You may have thought Earth was safe from supernovae, the giant explosions from dying stars. Astronomers are now saying we should think again.
Two teams of scientists reached the same surprising conclusion: a cluster of supernova blasts rained radioactive iron on the Earth. One of them blew up as recently as 0.8 million years ago.
The road to this discovery began in 1999, when scientists took samples from the ocean’s crust, in a layer of rock that formed 2.2 million years ago. A radioactive isotope called iron-60 turned up in the samples. It’s an unstable atom with a short half-life. That means it’s a much younger atom than earthly elements. Had it been around when the planet took shape, it would have degraded long ago. Instead, it must have landed in the crust from outer space.

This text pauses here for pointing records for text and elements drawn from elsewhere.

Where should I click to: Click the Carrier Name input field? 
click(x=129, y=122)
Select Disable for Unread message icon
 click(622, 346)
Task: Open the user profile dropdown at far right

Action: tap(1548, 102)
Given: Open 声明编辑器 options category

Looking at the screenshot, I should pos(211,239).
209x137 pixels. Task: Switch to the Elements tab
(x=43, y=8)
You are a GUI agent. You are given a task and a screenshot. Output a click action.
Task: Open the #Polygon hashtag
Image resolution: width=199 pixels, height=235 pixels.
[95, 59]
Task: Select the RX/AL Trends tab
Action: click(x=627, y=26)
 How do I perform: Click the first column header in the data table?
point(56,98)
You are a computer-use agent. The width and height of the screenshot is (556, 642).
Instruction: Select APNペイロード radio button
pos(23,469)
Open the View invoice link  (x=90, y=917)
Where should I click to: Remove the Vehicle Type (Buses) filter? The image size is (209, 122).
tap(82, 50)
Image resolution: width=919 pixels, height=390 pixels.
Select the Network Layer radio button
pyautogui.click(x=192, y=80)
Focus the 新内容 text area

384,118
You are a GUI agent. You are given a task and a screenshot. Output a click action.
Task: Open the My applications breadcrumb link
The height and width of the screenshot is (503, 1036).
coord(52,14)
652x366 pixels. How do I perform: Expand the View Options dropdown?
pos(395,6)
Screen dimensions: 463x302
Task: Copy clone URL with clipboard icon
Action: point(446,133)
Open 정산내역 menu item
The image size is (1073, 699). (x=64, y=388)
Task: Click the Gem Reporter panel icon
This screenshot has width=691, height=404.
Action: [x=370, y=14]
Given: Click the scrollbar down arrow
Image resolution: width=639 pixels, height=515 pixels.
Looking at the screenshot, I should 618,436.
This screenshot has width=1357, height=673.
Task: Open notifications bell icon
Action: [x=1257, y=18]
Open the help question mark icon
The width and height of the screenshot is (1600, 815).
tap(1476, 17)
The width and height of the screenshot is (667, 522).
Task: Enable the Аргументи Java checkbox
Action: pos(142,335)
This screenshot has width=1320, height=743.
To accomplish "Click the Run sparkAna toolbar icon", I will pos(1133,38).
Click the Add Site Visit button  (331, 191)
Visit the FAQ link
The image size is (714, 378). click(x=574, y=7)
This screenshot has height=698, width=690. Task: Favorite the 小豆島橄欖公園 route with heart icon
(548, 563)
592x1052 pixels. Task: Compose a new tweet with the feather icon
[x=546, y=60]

Until recently, astronomers thought that this iron came from just one nearby supernova from an unknown direction. But the two new studies suggest that, in fact, a string of supernovae went off over the past 10 million years—just a blink of an eye in galactic terms. And two of them were near enough to hit Earth with radioactive particles.
Here’s Daniel Clery, reporting for Science Magazine:
Their analysis suggests that two of those supernovae were close enough and recent enough to have contributed to iron-60 on Earth: the first 2.3 million years ago, the second 0.8 million years later; both about 300 light-years from Earth.
“We may never be able to identify [the individual stars],” comments Neil Gehrels, an astrophysicist at NASA’s Goddard Space Flight Center in Greenbelt, Maryland, “but we can see the regions of intense star formation” where they lived and died.
These supernovae weren’t close enough to incinerate life on Earth. But all that iron in the air may have changed the planet’s climate. The timing of the explosions happens to correspond to the transition into the Pleistocene epoch , the icy glacial period dominated by mastodons, mammoths, and saber-toothed cats. It’s possible that the radioactive particles in the atmosphere could have seeded clouds—thereby increasing cloud cover—and contributed to the ice ages of the Pleistocene.
To sort out exactly where in the galaxy the explosions came from, it might take new missions to the moon. Since Earth’s moon has no atmosphere, particles from supernovae could still be positioned exactly as they were when they first fell. Astrophysicists could use iron-60 samples from the moon to point the way to their source.